A recent study of COVID-19 convalescent individuals highlighted that SARS-CoV-2 specific T cells sharply declined within one month of clinical recovery (Ni et al. 2020). Fortunately, compared with 4–9 weeks post clinical recovery, the SARS-CoV-2 specific T cell responses didn’t decline after 20–26 weeks. We also found that SARS-CoV-2 N, S2 and S1 specific IFN-γ+ T cell responses in LCR were comparable to those in SCR (Figs. 5, 6). The SARS-CoV-2 specific T cell responses were supposed to be negatively related with degrees of disease severity (Canete and Vinuesa 2020; Rydyznski Moderbacher et al. 2020). It is important to consider that T cell responses against N and S proteins of SARS-CoV can still be detected in PBMCs of recovered patients for years (Liu et al. 2017). We could speculate that the SARS-CoV-2 specific T cell responses in COVID-19 convalescent individuals might remain for a relatively long time, which may help to resist SARS-CoV-2 re-infection.

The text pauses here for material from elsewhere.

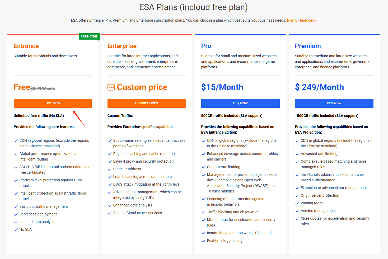Click the Free offer badge on Entrance
The image size is (388, 259).
click(89, 36)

In another sense, CD4+ T cells and CD8+ T cells are both critical for the control of intracellular pathogen infections and tumors (Douek et al. 2002; Yang et al. 2016). Hence, attention should be paid to the fact that the long-term dysfunction of T cells might impair the immune surveillance and protection in COVID-19 clinically recovered individuals. The long-lasting dysfunction of lymphocytes is common in patients infected by viruses which could induce chronic infection such as HIV and HCV (Douek et al. 2002; Ahmed et al. 2019), but is rarely reported in patients infected by viruses which only induce acute infection. Moreover, it is surprising that, while the IFN-γ-producing potential was remarkably repressed, the expression of the IFN-γ upstream transcription factor T-bet in T cells did not change. In addition, there were no significant differences in the frequencies of Teff, Tem, Tcm and Tna in both CD8+ T and CD4+ T cells. Hence, we can infer that COVID-19 might leave imprints on transcription, translation or stability of IFN-γ mRNA or protein. The “imprint” on the functional potential of T cells requires further study in the future.